Posted: Mon Oct 11, 2010 1:41 pm
 
On Sun, 10 Oct 2010, in the Usenet newsgroup comp.os.linux.setup, in article
<i8sp17$le9$1 at (no spam) speranza.aioe.org>, Chris Cox wrote:

Quote:
annalissa wrote:

Can any one give me exact hard and fast rules for when to use /opt
and when to use /usr/local directories , when installing 3rd party sw?

Sorry, there aren't any clear rules.

Agreed, but see the 'Filesystem Hierarchy Standard' available from
http://www.pathname.com/fhs/ and the Linux Filesystem Hierarchy
guide from the LDP at http://tldp.org/guides.html

Quote:
There's a lot of history... and some of it is good to know.
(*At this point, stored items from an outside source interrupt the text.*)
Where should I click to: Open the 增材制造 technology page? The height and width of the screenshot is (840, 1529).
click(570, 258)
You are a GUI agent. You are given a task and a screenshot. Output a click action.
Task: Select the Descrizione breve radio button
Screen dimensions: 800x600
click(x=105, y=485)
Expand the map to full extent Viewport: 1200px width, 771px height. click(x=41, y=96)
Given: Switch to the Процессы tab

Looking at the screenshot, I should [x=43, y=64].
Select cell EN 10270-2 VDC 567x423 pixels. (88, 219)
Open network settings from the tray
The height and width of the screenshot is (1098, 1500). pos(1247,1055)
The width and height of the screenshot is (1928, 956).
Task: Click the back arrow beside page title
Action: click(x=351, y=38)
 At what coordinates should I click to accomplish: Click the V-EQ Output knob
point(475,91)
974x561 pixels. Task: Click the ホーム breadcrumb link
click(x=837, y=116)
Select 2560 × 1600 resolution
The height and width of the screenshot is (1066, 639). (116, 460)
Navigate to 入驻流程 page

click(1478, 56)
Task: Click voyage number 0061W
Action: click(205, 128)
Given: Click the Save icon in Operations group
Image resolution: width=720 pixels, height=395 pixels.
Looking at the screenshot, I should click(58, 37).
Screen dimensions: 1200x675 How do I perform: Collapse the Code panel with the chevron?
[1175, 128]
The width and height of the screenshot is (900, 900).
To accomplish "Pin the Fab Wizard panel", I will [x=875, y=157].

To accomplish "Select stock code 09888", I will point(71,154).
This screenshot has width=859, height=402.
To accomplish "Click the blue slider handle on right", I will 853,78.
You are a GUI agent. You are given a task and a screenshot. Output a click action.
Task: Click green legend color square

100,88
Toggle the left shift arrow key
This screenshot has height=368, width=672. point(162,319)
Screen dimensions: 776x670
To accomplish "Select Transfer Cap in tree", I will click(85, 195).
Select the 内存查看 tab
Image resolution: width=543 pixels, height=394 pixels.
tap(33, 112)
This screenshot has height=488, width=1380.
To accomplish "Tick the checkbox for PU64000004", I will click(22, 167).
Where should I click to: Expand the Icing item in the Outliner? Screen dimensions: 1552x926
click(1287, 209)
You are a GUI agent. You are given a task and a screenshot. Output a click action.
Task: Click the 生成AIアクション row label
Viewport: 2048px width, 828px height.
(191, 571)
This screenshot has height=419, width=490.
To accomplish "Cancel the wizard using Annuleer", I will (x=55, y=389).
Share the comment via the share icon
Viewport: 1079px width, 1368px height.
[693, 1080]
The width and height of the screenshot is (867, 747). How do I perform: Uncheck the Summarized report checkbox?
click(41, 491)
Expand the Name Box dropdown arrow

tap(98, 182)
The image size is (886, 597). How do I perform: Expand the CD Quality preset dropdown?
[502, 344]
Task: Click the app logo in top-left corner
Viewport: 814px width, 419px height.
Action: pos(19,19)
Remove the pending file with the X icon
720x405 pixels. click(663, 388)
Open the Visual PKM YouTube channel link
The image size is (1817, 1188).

Some consider using /opt/ for add-on packages that are fully developed
by other suppliers, that may have LANANA (Linux Assigned Names and
Numbers Authority - www.lanana.org) registrations (the LSB used the
example of StarOffice), while /usr/local is more commonly used for
stuff developed locally and meant for use by "everyone" (as opposed
to stuff "you" develop for your "own" use which may be better placed
in the ~/bin/ directory in your ~/).

Quote:
In the world of pre-made packages, a lot of vendor commercial supplied
packages might want to default /opt. I'm not sure if I've seen anyone
try to put their own skunkworks style project there.... unless it's
targeted for commercial distribution.

It's often done by vendors who want to use a specific feature where
the vendor or various distributions have ``improved'' a commonly used
library (or other binary). One need only attempt to install a kernel
from distribution "A" into a distribution "B" system to see things
die horribly due to incompatibilities because that other distribution
(and/or original program author) doesn't know the ``right'' way to do
things (according to distribution "A").

Quote:
Don't get me started on /usr/local/opt. Smile

Can't say that I've seen that - it's not suggested by the FHS.

Quote:
Gnome dumps everything into the already full /usr/bin, etc areas by
convention...

where the FHS recommends

Quote:
SuSE moved both Gnome and KDE to an /opt base. In a way, I sort of
liked that. These are LARGE packages and in all fairness making /usr
the dumping ground for EVERYTHING means less configuration
possibilities with regards to storage.

Gnome and KDE are attempting to emulate a windoze environment and
operating philosophy (everything is part of the O/S^H^H^Hdesktop!) for
the single user, and each are quite bloated as a result. Some people
actually install both, and then wonder why their system runs slowly
and needs more than 2 Gigs of RAM. It's like installing AND RUNNING
windoze and OSX on the same system at the same time. Probably not the
smartest idea, but those authors of that "other" O/S^H^H^Hdesktop
don't know the ``right'' way to do things.

Old guy
 
The Natural Philosopher...
Posted: Mon Oct 11, 2010 1:53 pm
 
Moe Trin wrote:

Quote:

Gnome and KDE are attempting to emulate a windoze environment and
operating philosophy (everything is part of the O/S^H^H^Hdesktop!) for
the single user, and each are quite bloated as a result.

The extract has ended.